| Task to carry out |
Output every line of the listing below as a JSON list of strings, one string per line, omitting blank lines and the pictures.

Dataset excerpt:
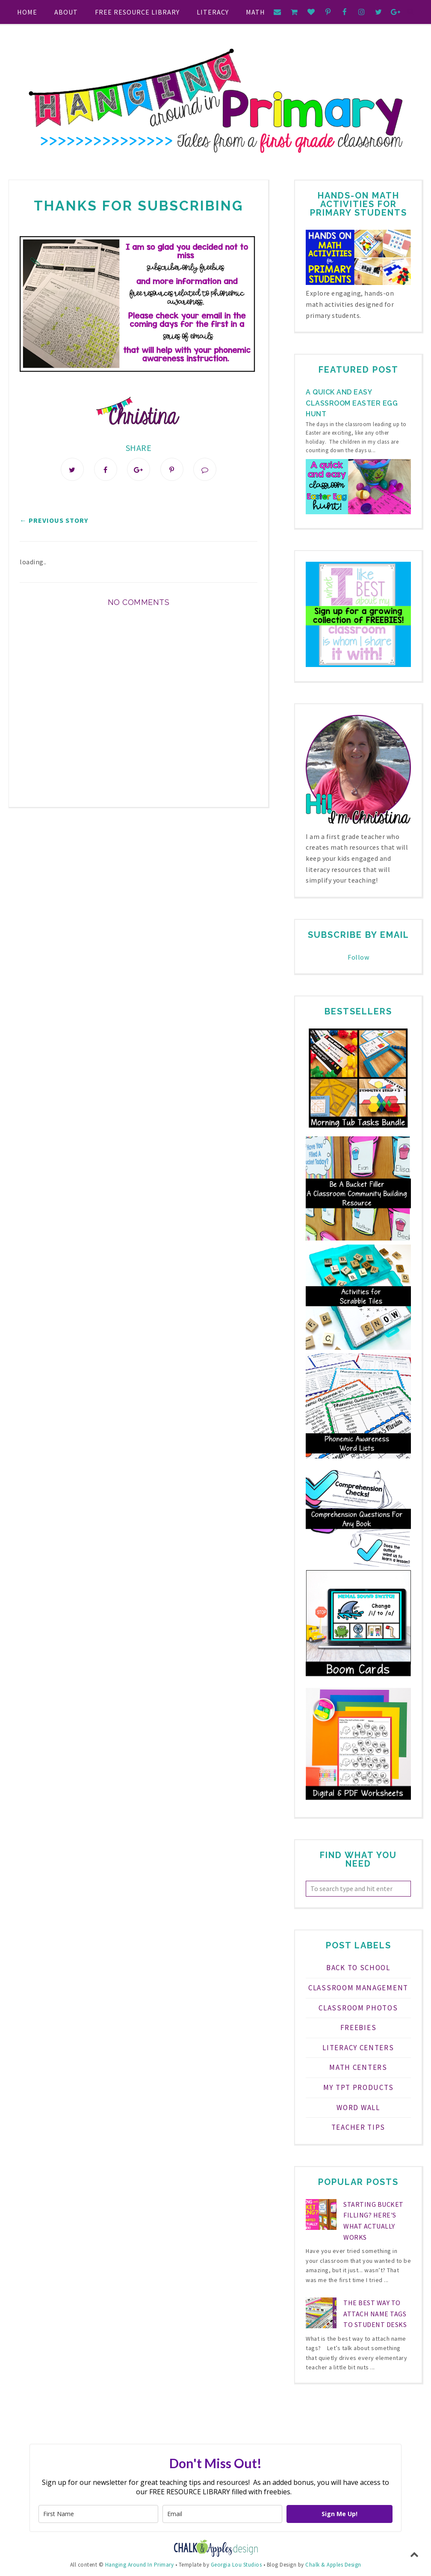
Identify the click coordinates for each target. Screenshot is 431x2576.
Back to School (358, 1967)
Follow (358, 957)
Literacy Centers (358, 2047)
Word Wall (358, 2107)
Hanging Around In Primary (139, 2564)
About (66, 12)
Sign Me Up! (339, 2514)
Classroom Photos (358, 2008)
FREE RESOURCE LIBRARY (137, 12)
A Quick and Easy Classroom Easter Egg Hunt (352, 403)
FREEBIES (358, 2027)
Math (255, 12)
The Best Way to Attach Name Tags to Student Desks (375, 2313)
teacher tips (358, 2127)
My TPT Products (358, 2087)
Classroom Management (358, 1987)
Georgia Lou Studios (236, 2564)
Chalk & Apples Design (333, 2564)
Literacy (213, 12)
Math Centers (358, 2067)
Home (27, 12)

| Task answer |
[
  "Identify the click coordinates for each target. Screenshot is 431x2576.",
  "Back to School (358, 1967)",
  "Follow (358, 957)",
  "Literacy Centers (358, 2047)",
  "Word Wall (358, 2107)",
  "Hanging Around In Primary (139, 2564)",
  "About (66, 12)",
  "Sign Me Up! (339, 2514)",
  "Classroom Photos (358, 2008)",
  "FREE RESOURCE LIBRARY (137, 12)",
  "A Quick and Easy Classroom Easter Egg Hunt (352, 403)",
  "FREEBIES (358, 2027)",
  "Math (255, 12)",
  "The Best Way to Attach Name Tags to Student Desks (375, 2313)",
  "teacher tips (358, 2127)",
  "My TPT Products (358, 2087)",
  "Classroom Management (358, 1987)",
  "Georgia Lou Studios (236, 2564)",
  "Chalk & Apples Design (333, 2564)",
  "Literacy (213, 12)",
  "Math Centers (358, 2067)",
  "Home (27, 12)"
]